Vendors are selling an ever-bigger big data approach. Log everything and pay for their secret-sauce analytics so they can dig back and tell you that, yes, your network was first penetrated on 18 December 2011 at precisely 4.28pm. But practitioners tell us it's more important to concentrate on the basics, making steady improvements through "continuous monitoring" (CM) of risk, rather than infrequent security audits, and "measured risk reduction".
CM is now mandated for all US federal networks following a wildly successful implementation by the State Department and Paller believes other nations will soon follow. It'll be a "huge shift" in the way information security is done and could potentially transform the industry.
Monitoring risk all day, everyday
Implementing CM can be surprisingly straightforward. The trick is to use automated tools to measure daily how many computers in the organisation are vulnerable and in what ways, and report that information back to every systems administrator using a metric that places vulnerabilities on a common scale.
System adminstrators typically have just 20 minutes per day to spend on security, according to Paller. So identify one or two high-return security fixes that can be done in that timeframe, every day, and send the sysadmins specific how-to instructions.
Using this approach, the US State Department managed to patche 90 per cent of its machines for a certain Internet Explorer vulnerability in just 11 days. By comparison the US Department of Defense's traditional approach had patched only 65 per cent of their machines after four months.
As for knowing what to do each day, Australia's Defence Signals Directorate (DSD) has the answer: their Top 35 Mitigation Strategies.
Last year DSD's award-winning research showed that implementing just four strategies can block 85 per cent of targeted attacks. Patch applications. Patch operating systems. Limit administrator rights to those who truly need them. And implement application whitelisting -- that is, allow only approved software to run.
This year, DSD has moved application whitelisting to the top of the list.
According to Paller, application whitelisting has always been and will continue to be a critical measure.
"They were just afraid to put it at the top of the list at first because it scared people a little bit. But it's so much more important than the other ones that it needed to be at the top," Paller says.
DSD's updated strategies now come with the added support of defence minister Stephen Smith, who launched them last week with a poster, promotional video and catchy slogan.
"The evidence to date clearly indicates the 'Catch, Patch, Match' approach is the best way to mitigate against cyber intrusions, protect your most valuable information and enhance the resilience of your networks," Smith said.
Paller agrees. "First do the top four. When you are done doing the top four, evaluate the others," he said
Go against the flow
This is the exact opposite of what anti-virus and other malware-detection strategies try to do, which is to identify the ever-changing bad software and prevent it from running.

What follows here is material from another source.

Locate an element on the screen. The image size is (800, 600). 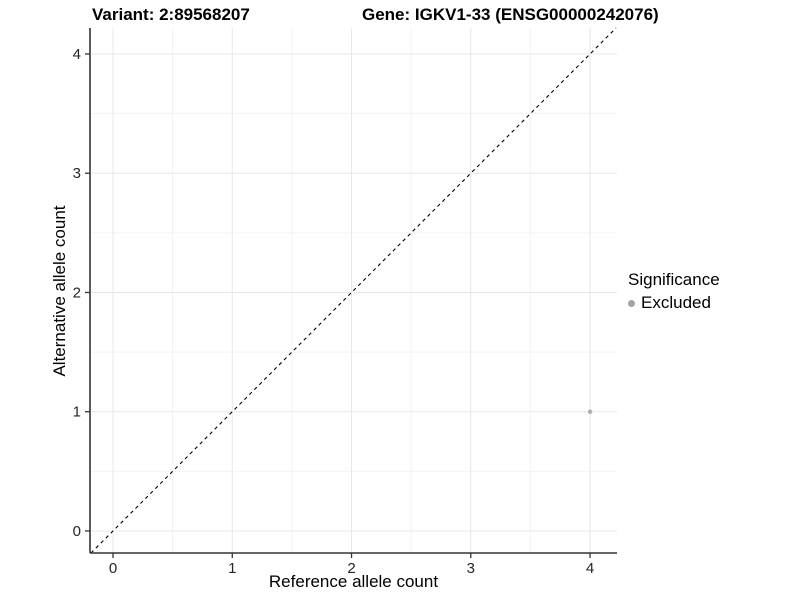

"[Anti-virus vendors] define new product verticals when a different kind of code that I didn't want running on my computer starts running on my computer," says Arlen.
"Is malware different from a virus? Do these things not require the same response? Don't run crap on my computer that I didn't ask to run on my computer... I look at my iPad and think 'You know what? It's kind of awesome that only a limited amount of software can run on it."
Allowing only specific known-good software to run and banning everything else? Giving systems administrators work in such a way that it actually gets done? Five years from now we'll look back and wonder why we ever did it another way.